Description of the task:
Only an exact repetition of the lines from the one holding "Open the File menu" to the end of the data is wanted, with pictures left out.

Saved entries:
════
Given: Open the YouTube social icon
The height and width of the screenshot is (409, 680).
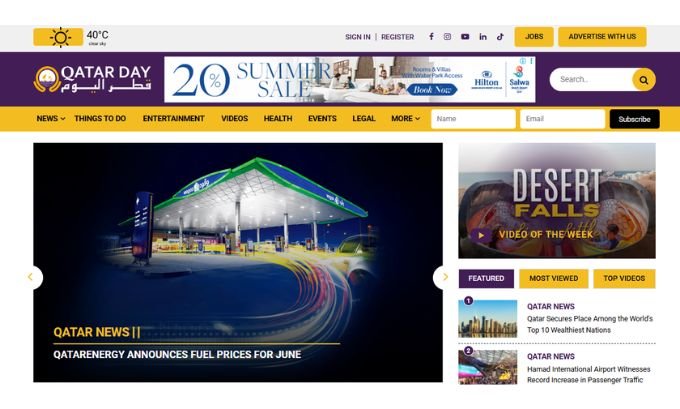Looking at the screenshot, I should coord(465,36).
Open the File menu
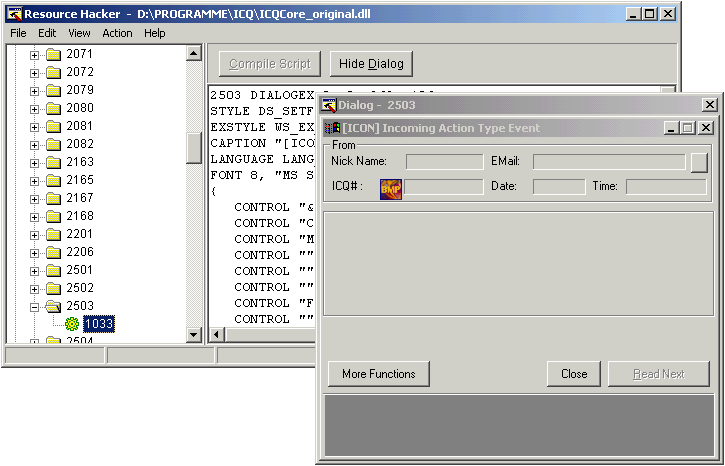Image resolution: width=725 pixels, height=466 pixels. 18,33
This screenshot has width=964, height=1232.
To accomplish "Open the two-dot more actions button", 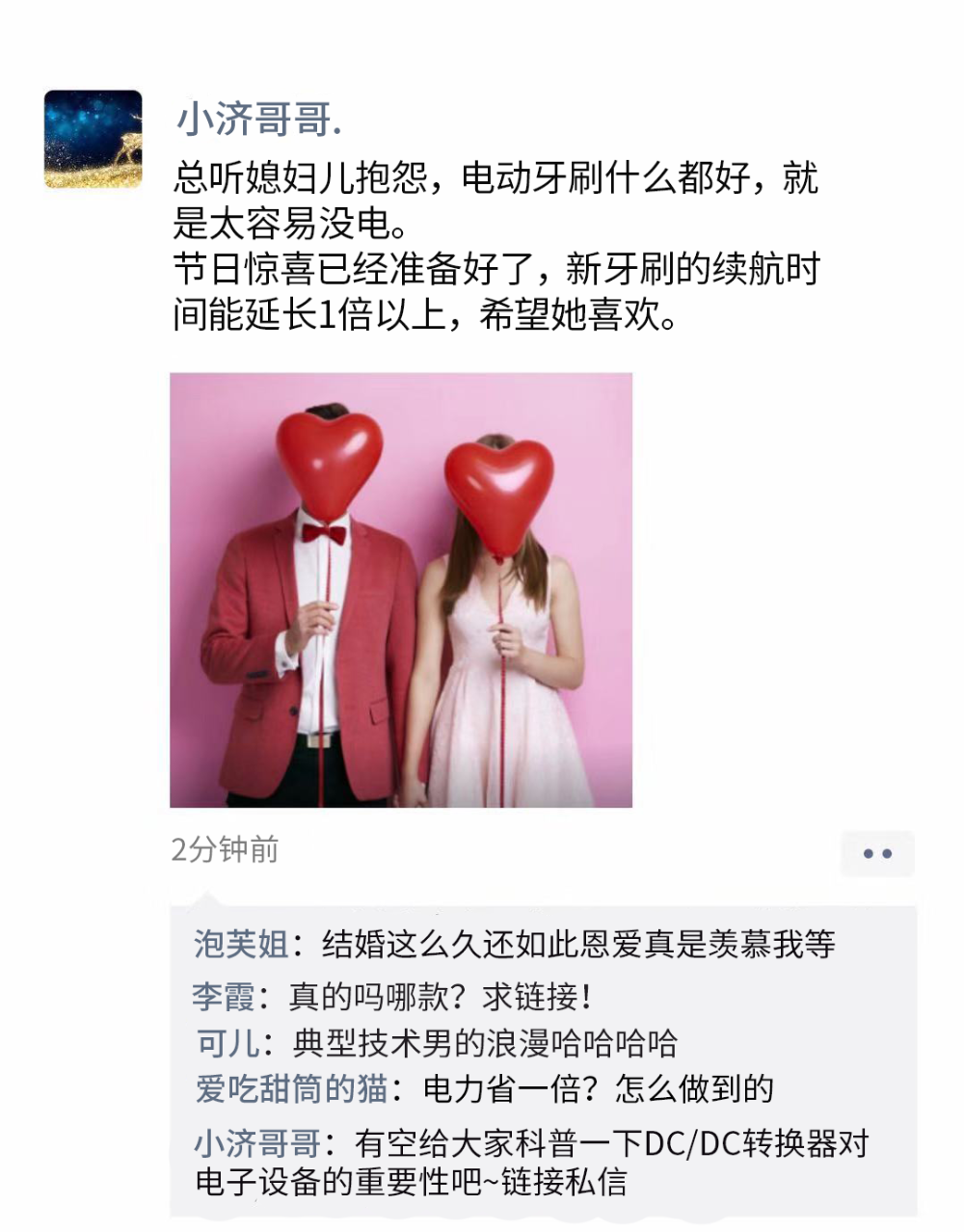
════
Answer to the exercise:
Open the File menu
Image resolution: width=725 pixels, height=466 pixels. 18,33
This screenshot has width=964, height=1232.
To accomplish "Open the two-dot more actions button", 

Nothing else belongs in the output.